Though not mentioned at all in the US press materials, the Galaxy A73 5G smartphone was added as a footnote on the global release, noting that it will go on sale in selected markets from April 22. That probably means that the US won't be getting this handset initially, or at all.
Set to be the A series range topper, the new phone is lighter than the A53 5G at 181 g (6.38 oz) and thinner at 7.6 mm (0.29 in). It also comes with a bigger AMOLED display – 6.7 inches compared to 6.5 – though the FHD+ resolution remains the same, as does the 120-Hz refresh rate.
It features octacore processing brains supported by either 6 or 8 GB of RAM and 128 or 256 GB of storage, with microSD expansion up to 1 TB, and boasts a 5,000-mAh battery with support for 25-W fast charging (though there won't be a charger in the box).
The biggest surprise though is in the rear camera array, where the successor to the A72 rocks a 108-megapixel main camera with a F1.8 aperture and optical image stabilization and a 12-MP ultra-wide.
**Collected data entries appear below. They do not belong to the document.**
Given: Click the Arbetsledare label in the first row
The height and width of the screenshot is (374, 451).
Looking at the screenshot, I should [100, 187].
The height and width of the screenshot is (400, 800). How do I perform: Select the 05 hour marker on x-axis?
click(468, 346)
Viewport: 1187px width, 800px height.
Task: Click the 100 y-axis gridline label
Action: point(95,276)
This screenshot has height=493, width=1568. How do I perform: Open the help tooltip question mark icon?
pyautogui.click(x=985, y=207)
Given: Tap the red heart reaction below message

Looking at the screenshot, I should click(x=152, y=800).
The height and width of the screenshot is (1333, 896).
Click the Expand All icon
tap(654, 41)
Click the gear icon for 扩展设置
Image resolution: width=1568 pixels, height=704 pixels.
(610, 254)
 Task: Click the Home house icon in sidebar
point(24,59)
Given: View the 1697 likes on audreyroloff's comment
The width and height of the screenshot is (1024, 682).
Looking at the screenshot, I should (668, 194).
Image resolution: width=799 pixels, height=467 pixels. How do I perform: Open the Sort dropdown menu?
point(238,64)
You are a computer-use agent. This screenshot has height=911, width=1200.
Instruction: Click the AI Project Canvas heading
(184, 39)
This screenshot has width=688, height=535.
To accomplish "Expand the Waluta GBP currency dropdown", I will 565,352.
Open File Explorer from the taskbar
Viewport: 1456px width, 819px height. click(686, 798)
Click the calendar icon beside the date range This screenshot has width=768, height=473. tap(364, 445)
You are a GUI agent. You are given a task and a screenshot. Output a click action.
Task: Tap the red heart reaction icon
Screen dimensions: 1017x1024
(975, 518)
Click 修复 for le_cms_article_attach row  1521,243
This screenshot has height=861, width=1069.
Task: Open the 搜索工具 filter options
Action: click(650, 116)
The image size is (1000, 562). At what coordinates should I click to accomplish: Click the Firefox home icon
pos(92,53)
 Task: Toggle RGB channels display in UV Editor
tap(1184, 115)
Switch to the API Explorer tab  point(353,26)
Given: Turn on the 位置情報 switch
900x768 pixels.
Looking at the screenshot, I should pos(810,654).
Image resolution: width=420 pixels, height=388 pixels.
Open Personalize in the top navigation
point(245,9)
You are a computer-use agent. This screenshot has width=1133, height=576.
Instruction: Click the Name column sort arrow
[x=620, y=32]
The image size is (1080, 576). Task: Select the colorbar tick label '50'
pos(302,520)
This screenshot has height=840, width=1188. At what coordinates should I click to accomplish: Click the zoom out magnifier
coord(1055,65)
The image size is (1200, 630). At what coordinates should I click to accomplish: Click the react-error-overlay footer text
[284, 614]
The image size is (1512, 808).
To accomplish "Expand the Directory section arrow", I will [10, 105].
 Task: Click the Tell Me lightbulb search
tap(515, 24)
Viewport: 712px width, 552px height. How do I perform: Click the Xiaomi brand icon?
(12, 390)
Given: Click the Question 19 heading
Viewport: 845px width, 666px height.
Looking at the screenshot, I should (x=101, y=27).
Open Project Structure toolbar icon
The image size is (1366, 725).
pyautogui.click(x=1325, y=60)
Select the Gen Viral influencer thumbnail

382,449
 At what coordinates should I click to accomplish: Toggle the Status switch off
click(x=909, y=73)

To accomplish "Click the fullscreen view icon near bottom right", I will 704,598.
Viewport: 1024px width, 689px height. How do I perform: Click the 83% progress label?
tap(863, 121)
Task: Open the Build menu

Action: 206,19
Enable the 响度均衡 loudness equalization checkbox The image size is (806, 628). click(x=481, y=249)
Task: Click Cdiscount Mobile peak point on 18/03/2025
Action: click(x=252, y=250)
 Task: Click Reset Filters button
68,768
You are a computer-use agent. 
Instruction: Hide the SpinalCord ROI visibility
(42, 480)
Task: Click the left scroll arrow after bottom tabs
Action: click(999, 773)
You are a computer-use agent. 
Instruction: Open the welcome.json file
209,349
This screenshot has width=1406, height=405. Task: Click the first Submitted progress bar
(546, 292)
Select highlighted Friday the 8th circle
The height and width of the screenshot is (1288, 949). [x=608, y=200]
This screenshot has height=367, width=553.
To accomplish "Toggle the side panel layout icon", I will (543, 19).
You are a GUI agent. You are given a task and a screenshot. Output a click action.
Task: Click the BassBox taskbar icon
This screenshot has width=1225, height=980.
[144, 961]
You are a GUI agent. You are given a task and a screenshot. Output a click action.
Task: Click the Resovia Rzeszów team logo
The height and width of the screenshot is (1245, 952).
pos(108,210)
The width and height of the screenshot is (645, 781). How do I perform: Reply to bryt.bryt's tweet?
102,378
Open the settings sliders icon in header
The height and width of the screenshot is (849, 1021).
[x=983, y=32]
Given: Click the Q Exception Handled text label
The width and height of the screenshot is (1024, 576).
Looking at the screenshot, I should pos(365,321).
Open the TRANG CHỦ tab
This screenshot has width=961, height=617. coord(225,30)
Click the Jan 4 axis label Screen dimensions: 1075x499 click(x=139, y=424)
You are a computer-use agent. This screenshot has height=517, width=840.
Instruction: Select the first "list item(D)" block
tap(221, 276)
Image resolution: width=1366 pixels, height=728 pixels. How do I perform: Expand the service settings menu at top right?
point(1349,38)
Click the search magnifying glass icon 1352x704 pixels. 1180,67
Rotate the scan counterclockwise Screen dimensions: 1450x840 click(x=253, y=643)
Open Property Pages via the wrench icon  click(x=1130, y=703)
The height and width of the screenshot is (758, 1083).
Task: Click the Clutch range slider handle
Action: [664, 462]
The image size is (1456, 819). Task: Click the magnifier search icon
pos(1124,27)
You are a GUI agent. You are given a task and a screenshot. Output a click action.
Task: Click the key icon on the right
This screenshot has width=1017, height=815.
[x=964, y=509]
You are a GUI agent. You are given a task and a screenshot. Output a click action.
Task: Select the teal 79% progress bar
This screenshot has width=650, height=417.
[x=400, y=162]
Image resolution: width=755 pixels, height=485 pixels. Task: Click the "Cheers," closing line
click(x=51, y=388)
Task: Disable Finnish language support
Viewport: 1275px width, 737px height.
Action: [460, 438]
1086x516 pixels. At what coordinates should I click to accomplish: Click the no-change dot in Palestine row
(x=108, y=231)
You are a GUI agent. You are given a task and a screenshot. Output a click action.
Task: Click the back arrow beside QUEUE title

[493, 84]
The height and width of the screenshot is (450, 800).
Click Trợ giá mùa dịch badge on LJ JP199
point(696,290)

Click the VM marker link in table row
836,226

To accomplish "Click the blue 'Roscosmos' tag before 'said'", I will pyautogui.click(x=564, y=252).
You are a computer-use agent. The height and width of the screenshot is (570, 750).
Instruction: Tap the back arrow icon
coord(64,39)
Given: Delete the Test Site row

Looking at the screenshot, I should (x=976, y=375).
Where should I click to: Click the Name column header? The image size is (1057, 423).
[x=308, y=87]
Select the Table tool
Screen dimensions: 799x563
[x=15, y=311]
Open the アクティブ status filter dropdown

Those are the same numbers as the mighty Galaxy S22 Ultra sports and quite a step up from its predecessor's 64-MP main shooter.
The other two camera modules in the new A series phone do take a hit though, losing the A72's 8-MP telephoto module in favor of the same 5-MP macro and 5-MP depth cameras as the A53. The selfiecam is also a familiar 32-MP F2.2 flavor.
Elsewhere, there's 5G mobile internet, 802.11ax Wi-Fi, Bluetooth 5.0, Samsung Knox security, IP67 water resistance and One UI 4.1 on top of Android 12 – with presumably the same four years of OS upgrades and five years of security updates as the A53.
Samsung is yet to reveal exactly where in the world the black, mint or white A73 5G will be launched next month, or at what price. One to watch for hi-res mobile photographers though.